▶ Tugas Anda
Ketik ulang baris-baris data di bawah ini, mulai dari baris yang memuat "The height and" dan berakhir pada baris yang memuat "In order to", dengan kedua baris tersebut disertakan. Jangan sertakan gambar dalam jawaban.

▶ Data yang Diberikan
+ + + + + + +

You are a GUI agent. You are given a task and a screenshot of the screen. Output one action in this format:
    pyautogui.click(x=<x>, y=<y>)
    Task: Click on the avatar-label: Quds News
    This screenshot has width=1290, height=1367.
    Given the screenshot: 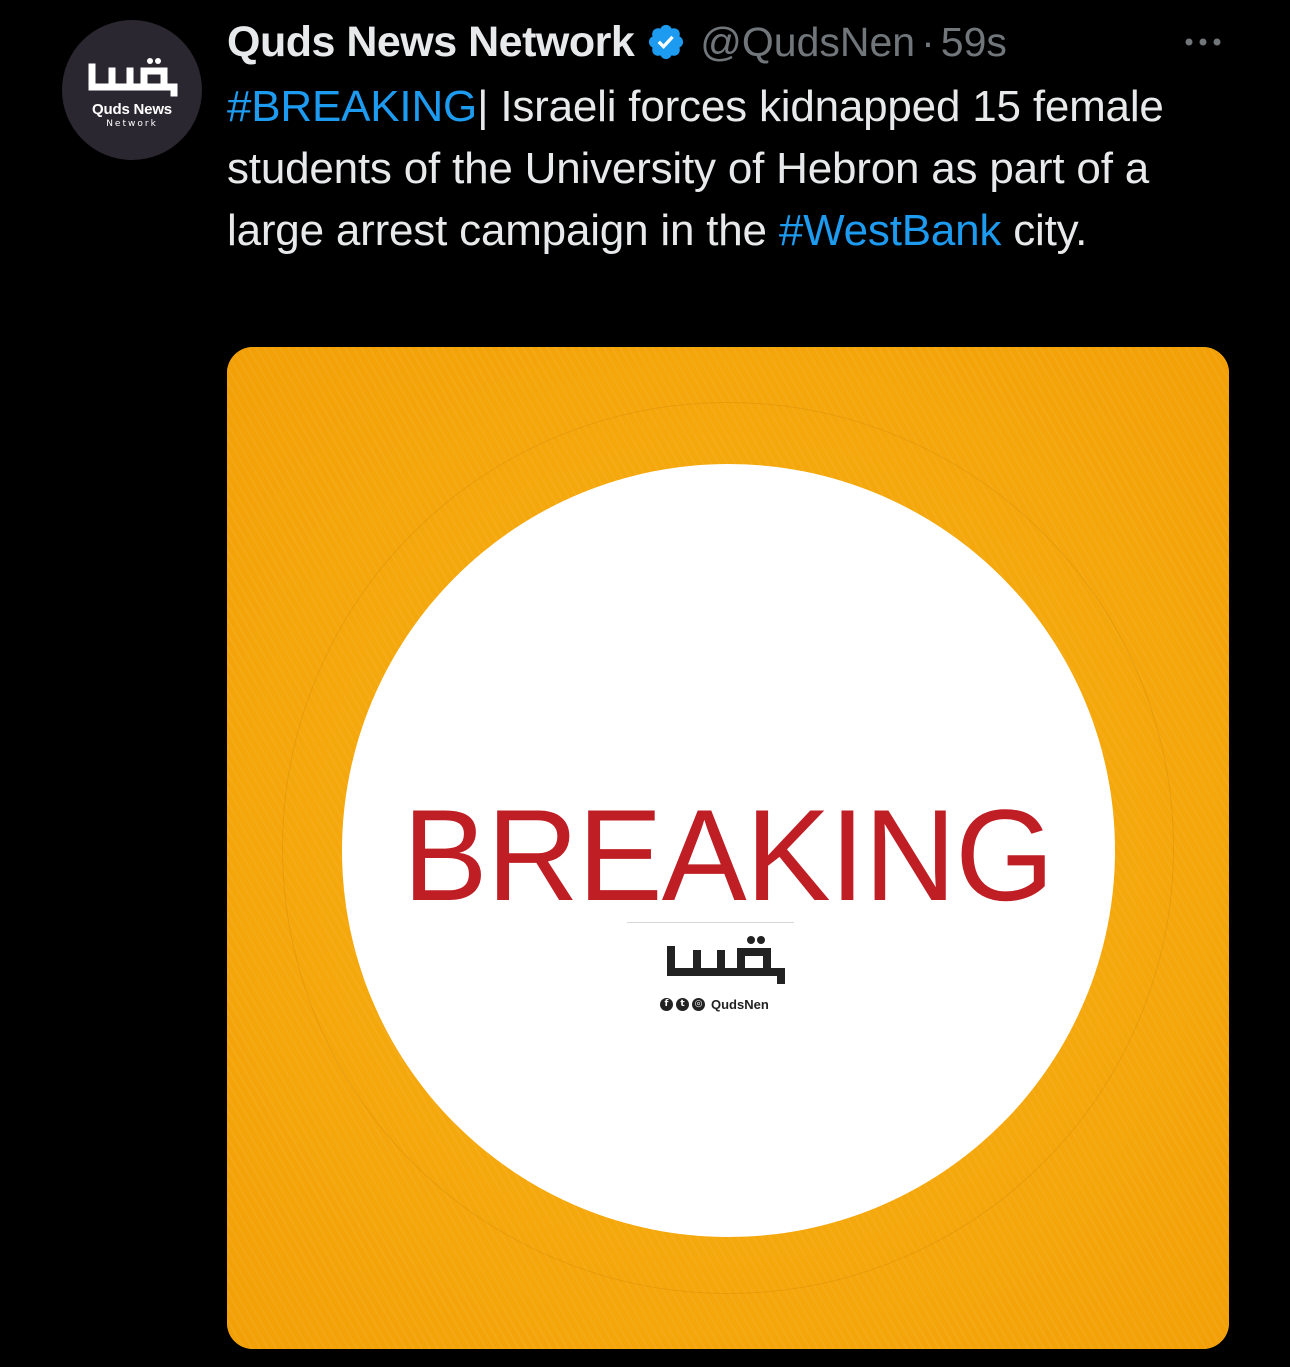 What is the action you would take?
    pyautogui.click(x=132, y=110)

+ + + + + + +

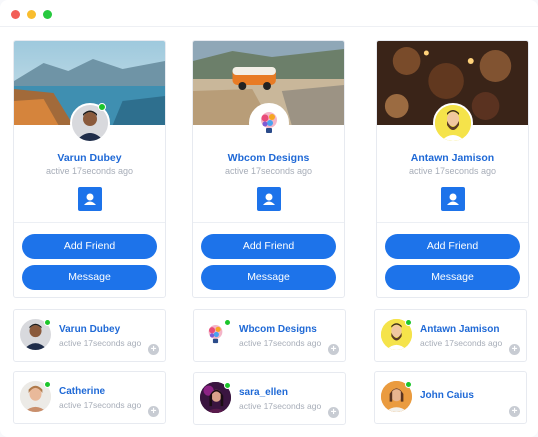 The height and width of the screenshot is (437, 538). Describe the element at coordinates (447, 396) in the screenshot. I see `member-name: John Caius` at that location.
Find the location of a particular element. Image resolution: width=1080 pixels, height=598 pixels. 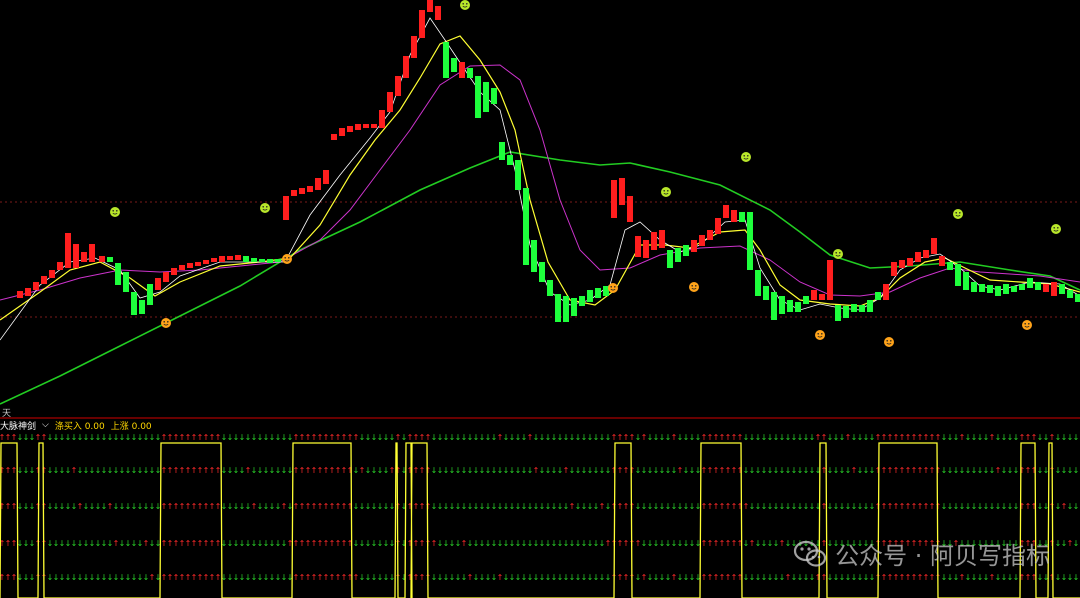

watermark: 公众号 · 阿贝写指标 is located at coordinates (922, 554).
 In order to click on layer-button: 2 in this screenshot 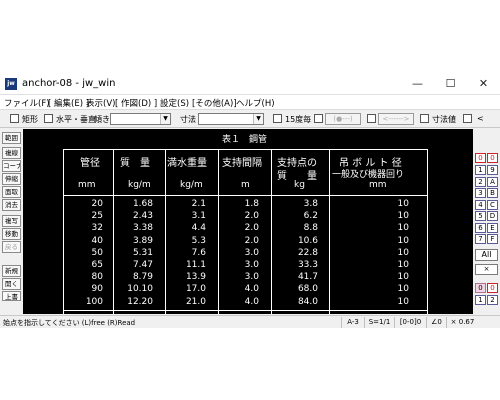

+ + + + + + +

▶ Jawaban Latihan
 The height and width of the screenshot is (437, 538). Describe the element at coordinates (447, 396) in the screenshot. I see `member-name: John Caius` at that location.
Find the location of a particular element. Image resolution: width=1080 pixels, height=598 pixels. 

watermark: 公众号 · 阿贝写指标 is located at coordinates (922, 554).
 In order to click on layer-button: 2 in this screenshot 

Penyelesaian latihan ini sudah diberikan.